Recriminations over the attack the next day, on a convoy delivering aid to a rebel held area in Syria’s north, are still reverberating around the world.

He said, “Those convoys were in the area of the militants, the area under the control of the terrorists”.

“Civil defense crews are incapable of extracting them from underneath the rubble due to the intense airstrikes on the city of Aleppo”, he said. He told the AP that “I’m sure that the majority of those Syrians who left Syria, they will go back when the security and when the life goes back to its normality and the minimal requirements for livelihood will be affordable to them, they will go back”. In that regard, I would say whatever the American officials said about the conflicts in Syria in general has no credibility. He also says the United States lacks “the will” to join forces with Russian Federation in fighting extremists.
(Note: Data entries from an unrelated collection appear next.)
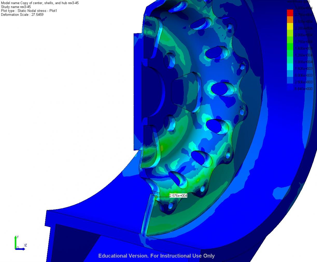
Task: Pick the cyan band in the color legend
Action: 290,67
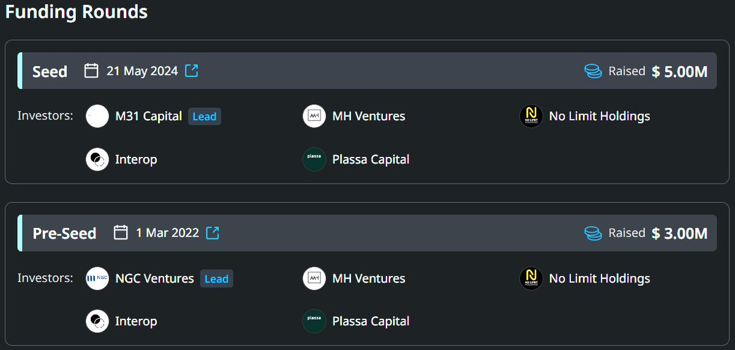Click the coins icon beside Raised $ 3.00M
735x350 pixels.
pyautogui.click(x=593, y=233)
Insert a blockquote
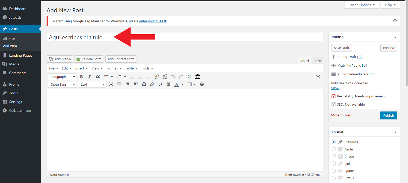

Aljood also said the fire truck that was destroyed in the air strike was one of only three fire trucks serving the eastern part of the city.

Assad said he did not believe the American account and said that attack targeted a “huge” area constituting of many hills. “You don’t commit a mistake for more than one hour”, he said. Food aid for rebel-held east Aleppo, which has been stalled at the Syrian border since last week, will go bad in days, the United Nations said today, urging the country’s leader to clear the delivery.

The military operation, conducted by Syrian forces, formally marks the end of a short-lived ceasefire that sought to quell violence, coordinate efforts to defeat ISIS and allow aid to enter the besieged city.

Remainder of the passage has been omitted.